Will my kids be as curious about the nineties as I was about the sixties? If they start asking tricky questions -- "Daddy, what's a Hootie?" or "Why didn't anyone know how to sew?" -- at least I have my newly obtained recording of Music Works to fall back on.
In February of 1996 my Ottawa-based band, Water Can, performed five original songs on the CBC-TV showcase for new artists. After the shoot in the frozen wastes of outer Nepean, we bundled host Pat Mastroianni into our rusty yellow Ford Club Wagon, slapped some 10,000 Maniacs on the dash-mounted CD Walkman, and headed to Barrymore's Music Hall to see the Dave Matthew's Band, which had just released Crash. (We had tickets, and Mastroianni was Joey Jeremiah, dammit!)
Does it get any more nineties than that? It does if you study the footage from the show:
0:05: "Brought to you by Music World." I rest my case.
0:08: Frosted Cheerios were launched in 1995. Coincidence? I think not.
0:11: Salon Selectives was the second most successful U.S. hair care brand in the late nineties, with annual sales topping $270 million. The sponsors go three-for-three!
0:12: Speaking of personal hygiene products, I think I can safely credit the video for 1991's "Smells Like Teen Spirit" for all the chain-link fencing, gratuitous steel ladders and other industrial decor on the set.
0:14: Check out the guy in the Canadian tuxedo! Not nineties, just awesome.
0:15: Mastroianni, who was hilarious and hit on our lead singer Cheri mercilessly, is still best-known for his role as fedora-wearing Jeremiah on the Degrassi franchise. Since Degrassi High wrapped up in 1991 he has bounced between film and TV roles. His co-star Aubrey Graham, on the other hand...
0:34: Thermite welding was invented in 1893. Does that count?
0:45: This song, which never made it onto an album, was about as grungy as Water Can got. I wrote the lyrics, which reminds me of my favourite drummer joke:
Q: What's the last thing a drummer says before getting kicked out of a band?
A: "Hey guys, let's try one of my songs."
0:54: I wanted us all to wear plaid flannel unitards, but was overruled. So we went the other way and sported five completely different outfits, from a baggy business suit to a really ugly hockey sweater to a seventies-style polyester shirt. Borrowing from other decades was a hallmark of nineties fashion, after all. Mastroianni's stone-washed jeans and tucked-in corduroy shirt, meanwhile, were textbook nineties.
3:01: That was a sweet nineties fill if I do say so myself.

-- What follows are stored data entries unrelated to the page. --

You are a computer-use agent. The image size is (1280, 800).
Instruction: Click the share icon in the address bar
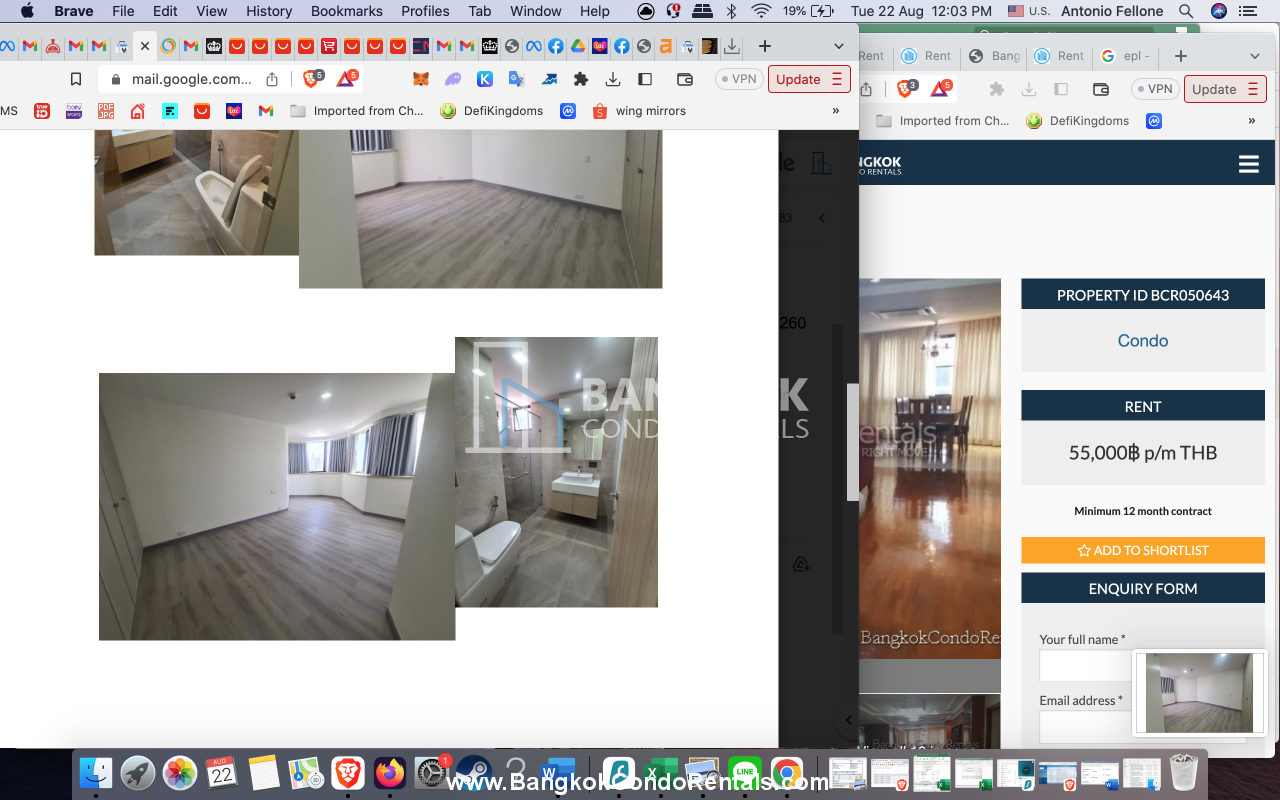tap(272, 79)
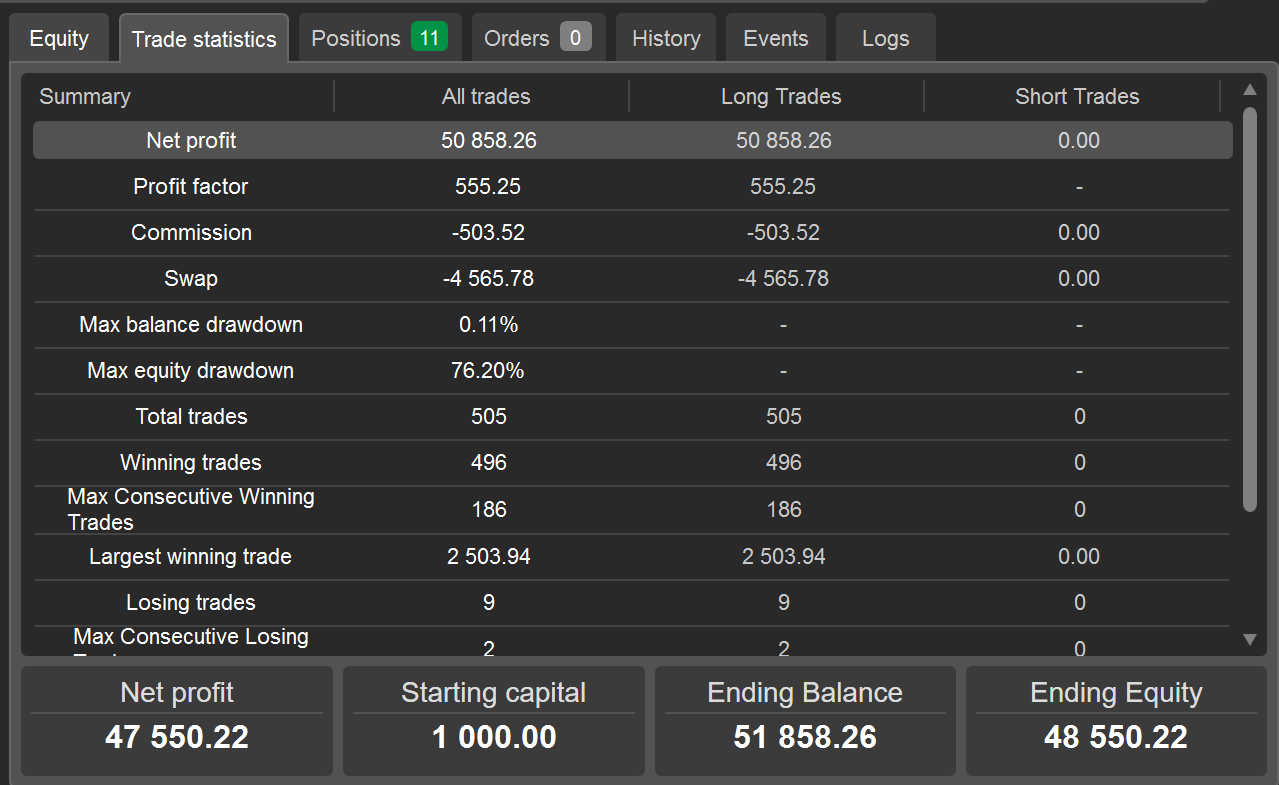Click the vertical scrollbar thumb

coord(1249,310)
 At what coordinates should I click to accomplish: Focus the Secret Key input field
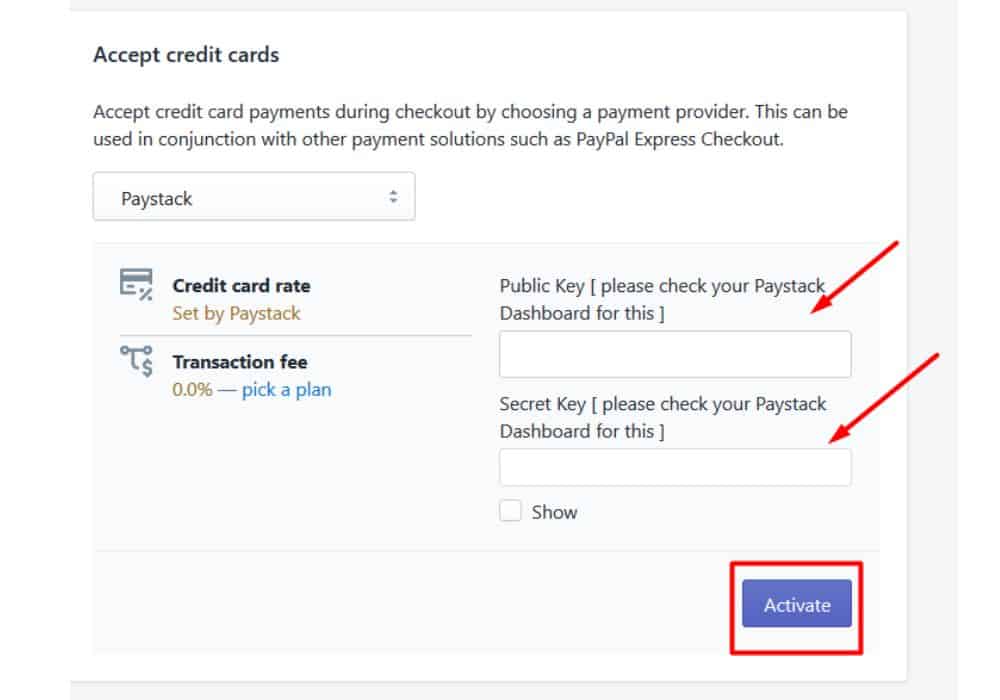coord(675,467)

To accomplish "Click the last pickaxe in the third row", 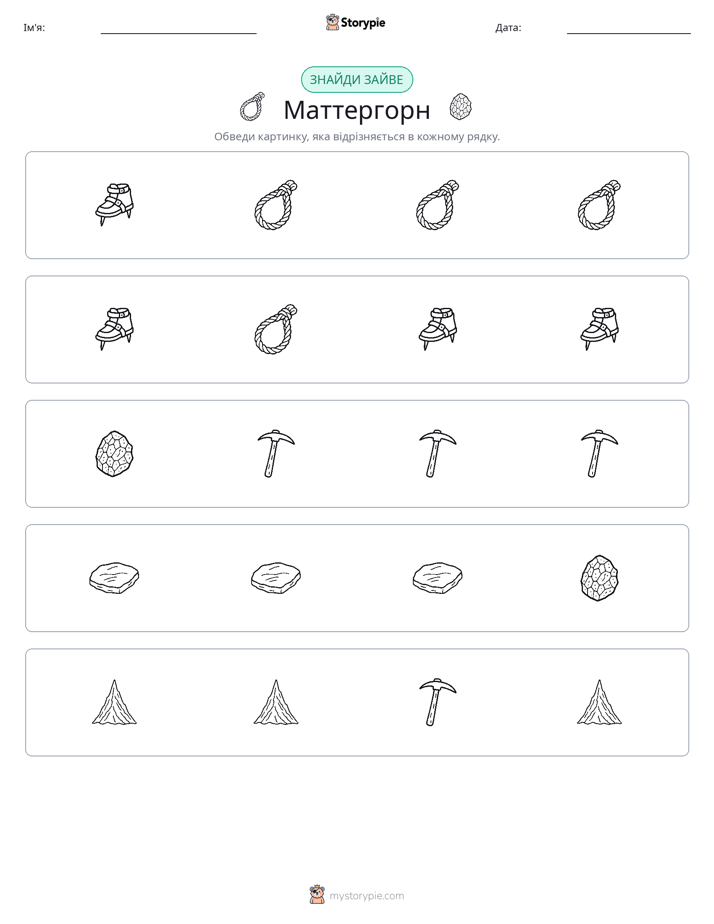I will [x=599, y=453].
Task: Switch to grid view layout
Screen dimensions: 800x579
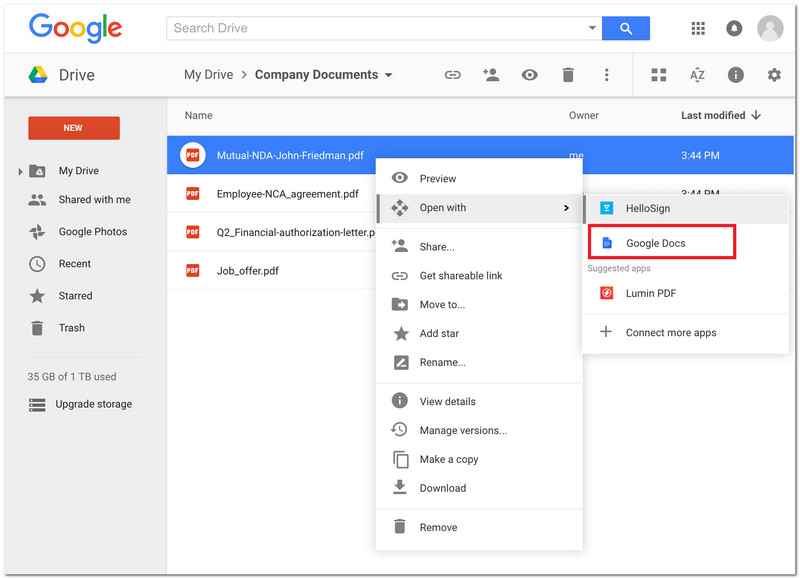Action: pos(659,75)
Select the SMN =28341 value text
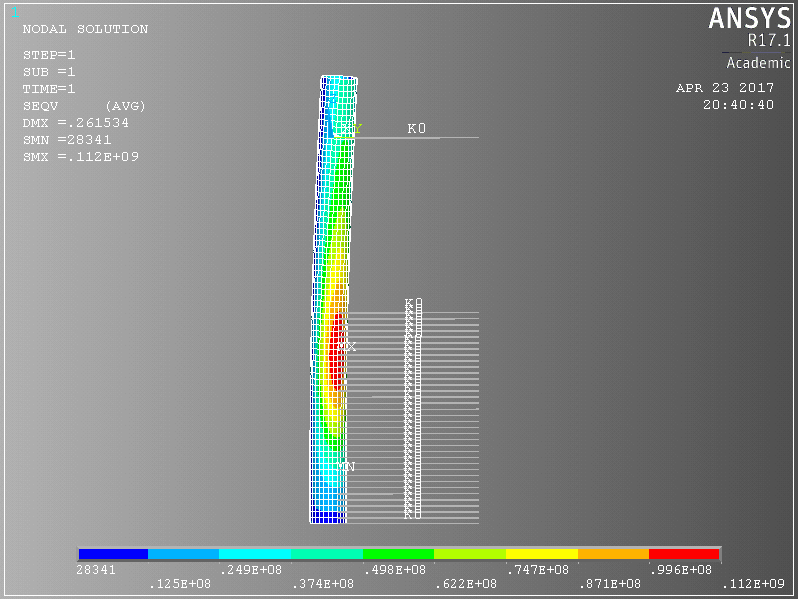Image resolution: width=798 pixels, height=599 pixels. (67, 140)
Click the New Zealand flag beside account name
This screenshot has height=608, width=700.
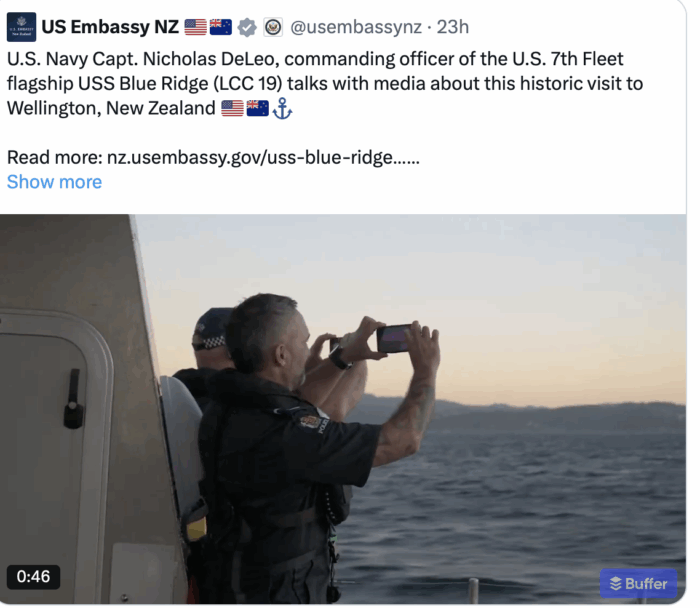point(220,27)
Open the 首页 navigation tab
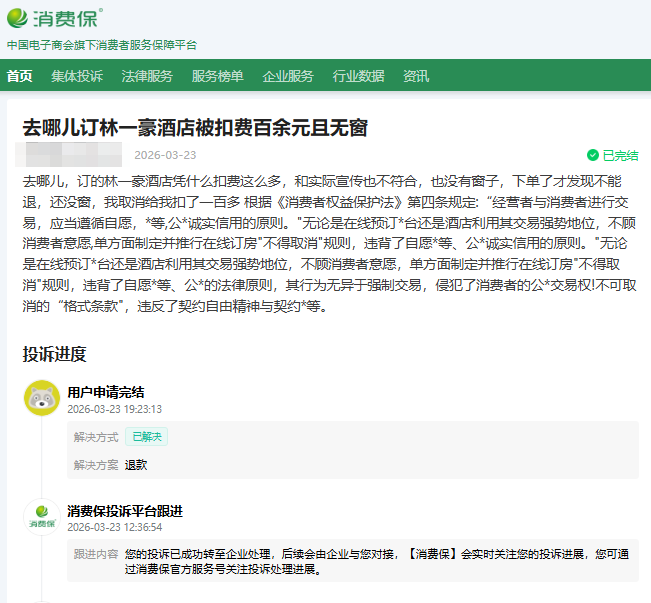The image size is (651, 603). [20, 76]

3:07: That guy's concert tee sure looks nineties to me, although I can't make out who it promotes. Candlebox? Spacehog? Help me out here people!
3:44: Mellower third verses? So nineties.
5:26: Minor keys? So nineties.
7:40: We should totally sue the Lumineers.
8:30: Many of the haircuts.
8:40: Pat Mastroianni, master of funk.
8:54: I'm pretty sure the merciless shoulder-squeezing started here.
9:09: Matthew Lawrence just called. He wants his haircut back.
9:23: How could any woman resist those dance moves?
9:31: It's been at least 20 years since anyone has tolerated a three-minute interview with a band they have never heard of.
11:58: Me not working? Nineties all the way!
12:30: I'm proud of this song. Beautifully performed by Cheri here. The lyrics are mine, although I would change a few lines to be less nineties if I could.
15:23: That's my nineties girlfriend, Angela, on the left. I hesitate to refer to her as a groupie for two reasons: One, drummers don't have groupies; and two, she is my 2017 wife.
16:11: Two chords, some bad-ass bass and guitar, a debatable "drum solo," and the truth.
20:52: I'm still bitter about not winning that CD Walkman.
20:55: No email address, no Twitter handle, no Facebook page, just snail mail. WELCOME TO 1996.
21:16: Songs named after the bands that play them were especially abundant in the nineties. There's “Damn Yankees,” “Belle & Sebastian,” "Green Day," "Pennywise," “Porno For Pyros” and, of course, "Water Can." Now, whoever can provide the best answer to the query in the song's chorus will receive a shrink-wrapped copy of 88 Fifth, our debut album. (Incredibly, they didn't sell out.)
And if it's a really good answer, I might even throw in a badly-scratched Spacehog CD.